- 05/2023
- High
Google has released an updated Chrome version (109.0.5414.74/.75) for Windows, (109.0.5414.74) for Linux, and (109.0.5414.87) for Mac to fix multiple vulnerabilities.
The addressed vulnerabilities could allow the remote attacker to execute arbitrary code, bypass security restrictions, or cause a denial of service on the vulnerable system, by persuading the victim to visit a specially crafted webpage.

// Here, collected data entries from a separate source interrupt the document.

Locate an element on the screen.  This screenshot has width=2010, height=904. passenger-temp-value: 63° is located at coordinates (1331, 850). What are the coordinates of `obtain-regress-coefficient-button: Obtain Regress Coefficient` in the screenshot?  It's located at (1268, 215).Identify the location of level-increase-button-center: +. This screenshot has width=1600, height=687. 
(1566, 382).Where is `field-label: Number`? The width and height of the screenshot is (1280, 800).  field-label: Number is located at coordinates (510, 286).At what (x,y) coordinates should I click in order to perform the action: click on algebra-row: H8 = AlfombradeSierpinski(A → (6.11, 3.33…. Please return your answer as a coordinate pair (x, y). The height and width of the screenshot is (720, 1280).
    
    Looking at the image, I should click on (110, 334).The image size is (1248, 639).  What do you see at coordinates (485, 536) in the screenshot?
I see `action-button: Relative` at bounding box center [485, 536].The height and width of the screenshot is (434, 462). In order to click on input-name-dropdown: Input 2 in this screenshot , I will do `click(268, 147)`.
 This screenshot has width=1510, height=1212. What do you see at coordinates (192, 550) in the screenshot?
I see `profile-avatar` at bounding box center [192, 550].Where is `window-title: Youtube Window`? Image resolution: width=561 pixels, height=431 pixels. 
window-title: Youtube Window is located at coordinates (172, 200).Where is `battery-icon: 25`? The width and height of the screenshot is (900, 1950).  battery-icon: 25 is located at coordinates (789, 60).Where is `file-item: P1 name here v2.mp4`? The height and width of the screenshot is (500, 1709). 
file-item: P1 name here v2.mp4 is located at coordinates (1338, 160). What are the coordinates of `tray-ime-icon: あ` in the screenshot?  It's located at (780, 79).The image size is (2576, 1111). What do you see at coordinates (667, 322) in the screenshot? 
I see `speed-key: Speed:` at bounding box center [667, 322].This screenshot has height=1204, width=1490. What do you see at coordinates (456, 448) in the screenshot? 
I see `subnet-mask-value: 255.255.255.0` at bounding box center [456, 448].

Sample of the addressed vulnerabilities:
1. Google Chrome Code Execution (CVE-2023-0128):
• CVSS: 8.8
• Attack Vector: Network
• Attack Complexity: Low
• Privileges Required: None
• User Interaction: Required
• Consequences: Gain Access
2. Google Chrome Buffer Overflow (CVE-2023-0129):
• CVSS: 8.8
• Attack Vector: Network
• Attack Complexity: Low
• Privileges Required: None
• User Interaction: Required
• Consequences: Gain Access
Vulnerabilities
- CVE-2023-0128
- CVE-2023-0129
- CVE-2023-0130
- CVE-2023-0131
- CVE-2023-0132
- CVE-2023-0133
- CVE-2023-0134
- CVE-2023-0135
- CVE-2023-0136
- CVE-2023-0137
- CVE-2023-0138
- CVE-2023-0139
- CVE-2023-0140
- CVE-2023-0141
Mitigations
The enterprise should deploy this patch as soon as the testing phase is completed.